Breathing (Ear over mouth listen and look down chest wall for movement)

CPR (Begins, dont stop until relieved by paramedic, 30 / 2, to staying alive)


----------



## Guest (Oct 13, 2012)

I still think the old style CPR is the better than the one they advertised with Vinny Jones. I would still administer mouth to mouth if their airway was clear. It was 3 sets of 10 and then BREATH , IIRC


----------



## Guest (Oct 13, 2012)

The hands only CPR is an avoidance for HEP C and HIV etc, anything that can be transfered


----------



## MRSTRONG (Apr 18, 2009)

:lol:


----------



## MRSTRONG (Apr 18, 2009)

you dont need to breathe into them as the compression sucks air in .


----------



## Fatstuff (Mar 2, 2010)

Dave said:


> The hands only CPR is an avoidance for HEP C and HIV etc, anything that can be transfered


Ah so I was probably taught that and in not going mental lol


----------



## Tom90 (Jan 29, 2010)

Jesus...

If anything mate, his son will probably thank you for trying! Can't imagine what that situation must've been like for everyone involved.


----------



## Bish83 (Nov 18, 2009)

If its worth anything the training i have done for first aid several months back dictates 30 compressions and 2 rescue breaths but the rescue breaths are optional. This was based on the fact you could of contracted an illness or disease that could be passed through saliva i.e. hepatitis. Not being funny but the last training course i did told you what would happen if you did do the breaths and why a face mask was pretty much essential.


----------



## Guest (Oct 13, 2012)

Things like this scare me so much. R.I.P to the bloke that died. Hope you feel better soon OP, must be hard x


----------



## loganator (Mar 19, 2011)

hi mate from what i can gather you are not legaly required to have an aed on site ..... have a read of this

http://www.resus.org.uk/pages/legal.pdf

It's unfortunate that it happened but you clearly followed instructions given to you by emergency services ......

I think the two women who have handed in there memberships have over reacted or are frightened of any responsibility being put on them so they have decided to show which side of the line they are saying they are not happy with how it was dealt with and dissasociating themselves with the incident.

To be honest i think it's natural to ask your self if you did enough as a life has been lost but you did all you could and the guys sons opinion clearly reflects that fact ,

You are not to blame mate ......


----------



## Kemot (Oct 2, 2012)

I was a big smoker , and I gave up. I've got father in hospital and he is fighting with cancer now --- he was dinking couple of beers a day smoking more than one pack a day. He was very good powerlifter but was never looking after his health and taking for granted . :sad:. It is sad.

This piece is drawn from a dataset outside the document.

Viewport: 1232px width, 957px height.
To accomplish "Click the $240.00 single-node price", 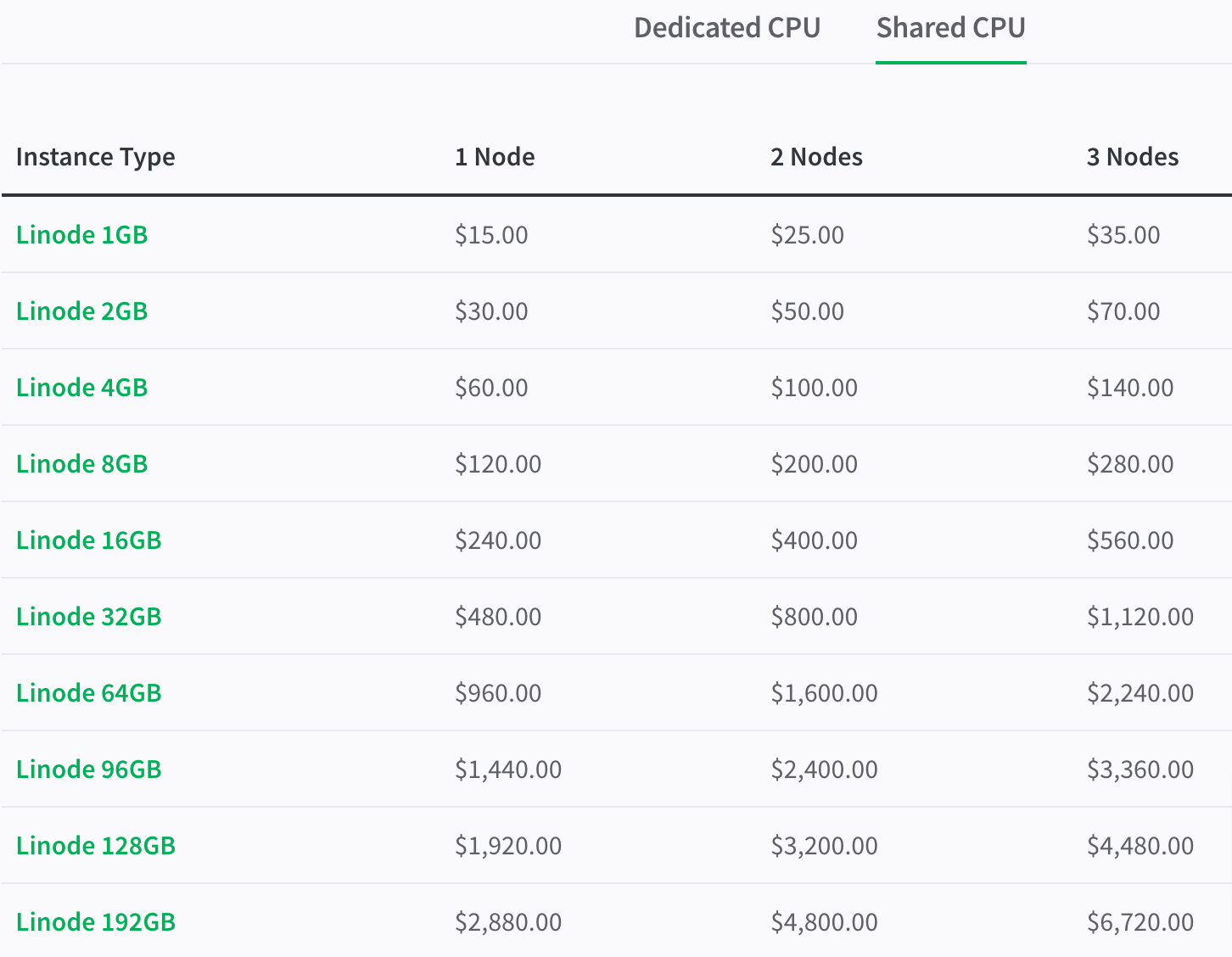I will pyautogui.click(x=498, y=540).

But we should all make the most of our life and treat our body with respect - don't abuse it ! Many people are scare of routine checks but we should do it every 6months. even often if you take a gear.


----------



## El Toro Mr UK98 (Nov 11, 2011)

Hi everyone and thanks for the kind support, Im just opening this thread again for an update as Ive just had a visit from the health and safety ppl at work asking me loads of questions about the night it hapened.

We did not have a complete first aid kit, I didnt know where the accident book was and I am nearly sure my first aid is over due for renewal.

I was also never given any emergency training by the employer.

So what do you think will happen next Im pretty sure im ok and its the bosses responsibility but I just hope the gym is safe as this is my dream job.


----------



## Sambuca (Jul 25, 2012)

hope it turns out ok mate. I doubt there was anymore that could of been done. other than ambulance turning up quicker

My crappy gym does have a defibrillator god knows if anyone would know how to use it though


----------



## El Toro Mr UK98 (Nov 11, 2011)

Sambuca said:


> hope it turns out ok mate. I doubt there was anymore that could of been done. other than ambulance turning up quicker
> 
> My crappy gym does have a defibrillator god knows if anyone would know how to use it though


Thanks mate, Im hoping aslong as they see we are taking action by doing refreshers first aid, get a new first aid box ect then it will all blow over.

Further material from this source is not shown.